**Tasks to complete:**
a – According to the passage on the Melbourne electorate, how many voters in Flemington and Travancore were moved to Essendon in the redistribution?
b – Write out the part of the passage on the Melbourne electorate that begins at the words "The growth of" and stops after "margin by 1.5%.", copying it word for word.

**Selected text:**

◆ ◆ ◆ ◆ ◆ ◆ ◆

The electorate of Melbourne has been the key battleground in recent elections as the Greens have sought to win inner-city seats from Labor, without ever quite succeeding. Combined with its equally Greens-friendly neighbour of Richmond to the east, the electorate corresponds almost precisely with the federal seat of Melbourne, which provides the Greens with their only seat in the House of Representatives. The state seat encompasses the central business district and areas to the west (Docklands, the strongest area in the electorate for the Liberals) and north (Carlton west through North Melbourne to Kensington), an area encompassing the state’s highest concentration of tertiary students, and the second highest number of Chinese language speakers.

The growth of the inner-city population has caused the electorate to lose territory at its northern end in the redistribution, transferring 5300 voters in Flemington and Travancore to Essendon, and 600 around the Royal Melbourne Hospital’s Royal Park campus in Parkville to Brunswick. Since the CityLink motorway that separated Flemington and Travancore from the rest of the electorate marked something of a dividing line between the inner-city and Labor’s suburban heartland, the loss of these areas has cut the Labor margin by 1.5%.

◆ ◆ ◆ ◆ ◆ ◆ ◆

**Source material:**
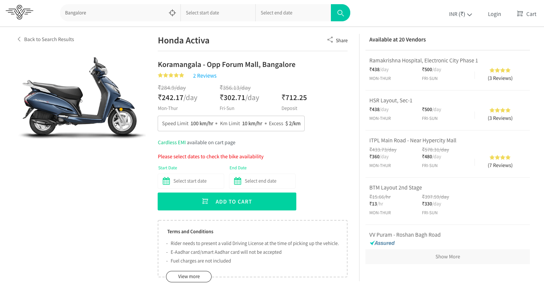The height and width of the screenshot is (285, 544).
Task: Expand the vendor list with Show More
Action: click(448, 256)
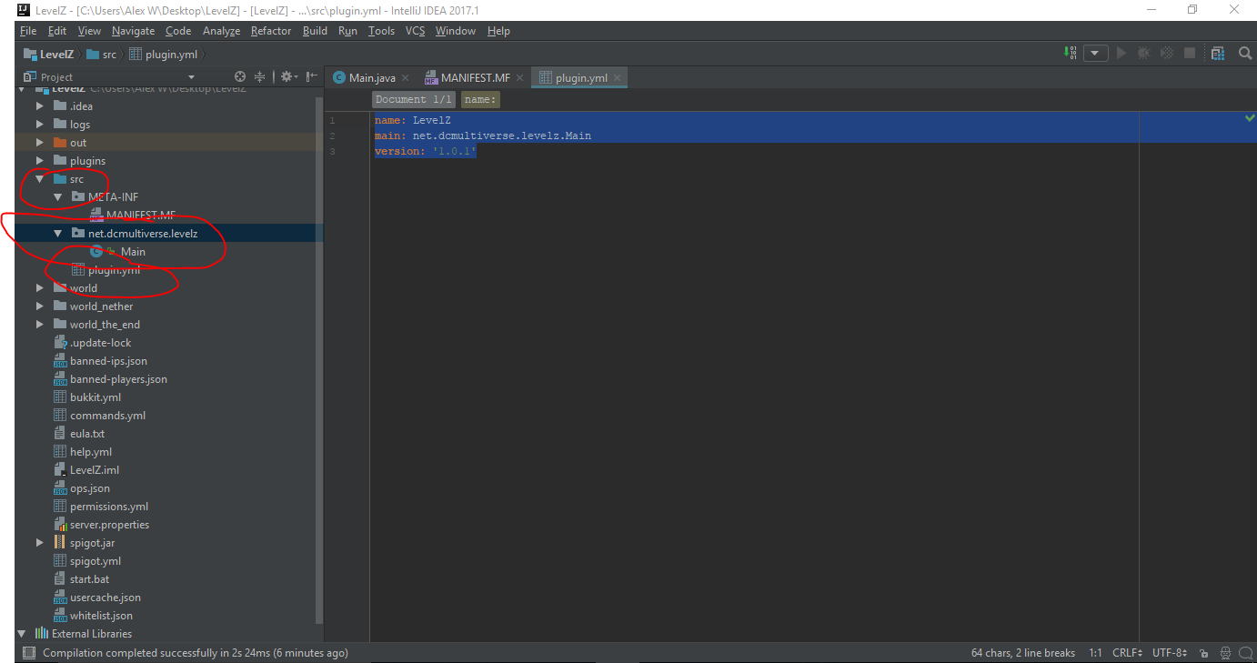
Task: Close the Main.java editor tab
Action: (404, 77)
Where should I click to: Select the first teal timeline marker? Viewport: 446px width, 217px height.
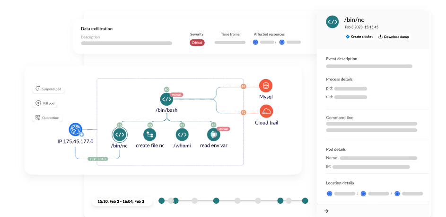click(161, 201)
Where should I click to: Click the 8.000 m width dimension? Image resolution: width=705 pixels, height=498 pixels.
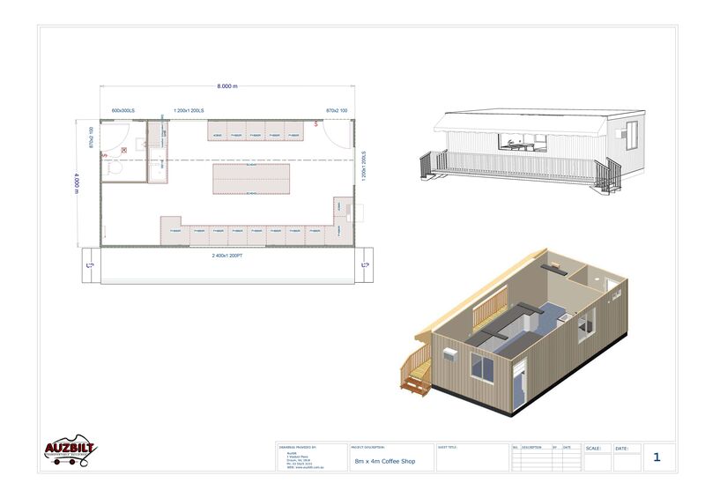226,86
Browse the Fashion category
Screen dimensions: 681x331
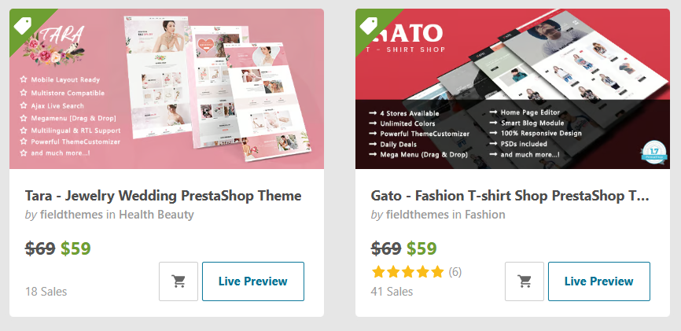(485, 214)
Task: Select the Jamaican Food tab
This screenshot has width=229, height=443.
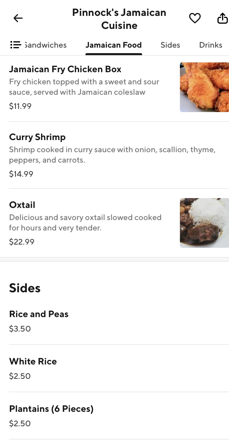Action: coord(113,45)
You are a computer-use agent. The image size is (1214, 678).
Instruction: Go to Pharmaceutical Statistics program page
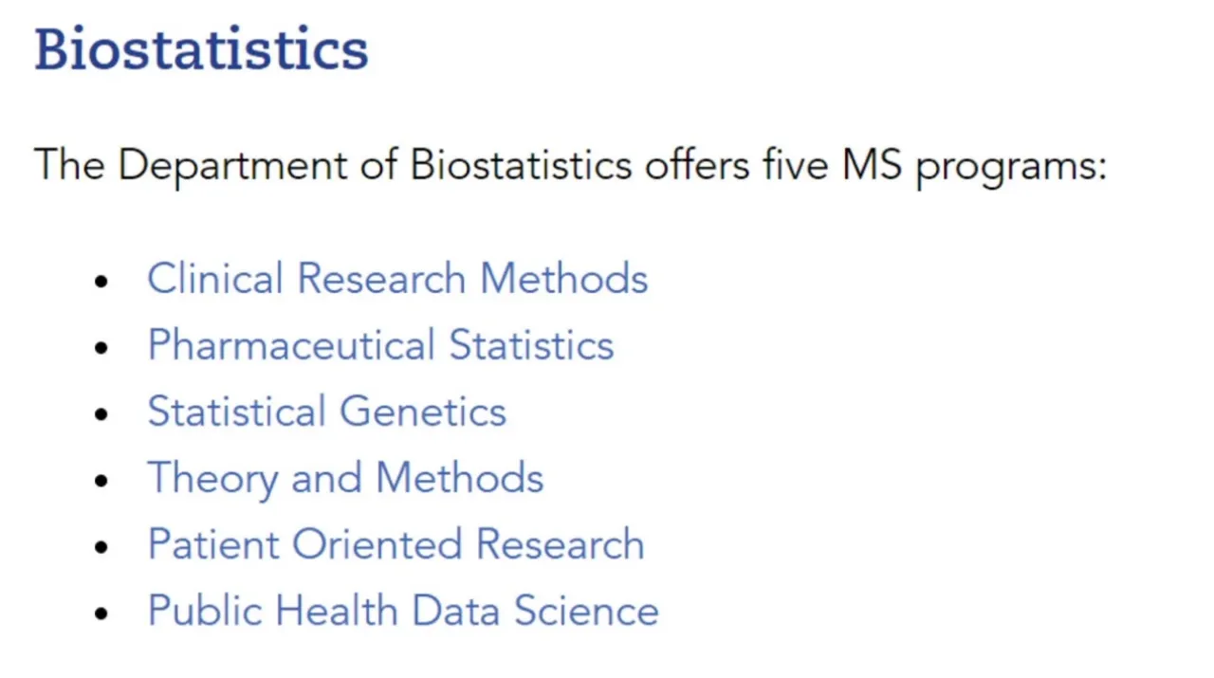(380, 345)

◆ ◆ ◆ ◆ ◆ ◆ ◆

**Expected results:**
a – 5300 voters

b –
The growth of the inner-city population has caused the electorate to lose territory at its northern end in the redistribution, transferring 5300 voters in Flemington and Travancore to Essendon, and 600 around the Royal Melbourne Hospital’s Royal Park campus in Parkville to Brunswick. Since the CityLink motorway that separated Flemington and Travancore from the rest of the electorate marked something of a dividing line between the inner-city and Labor’s suburban heartland, the loss of these areas has cut the Labor margin by 1.5%.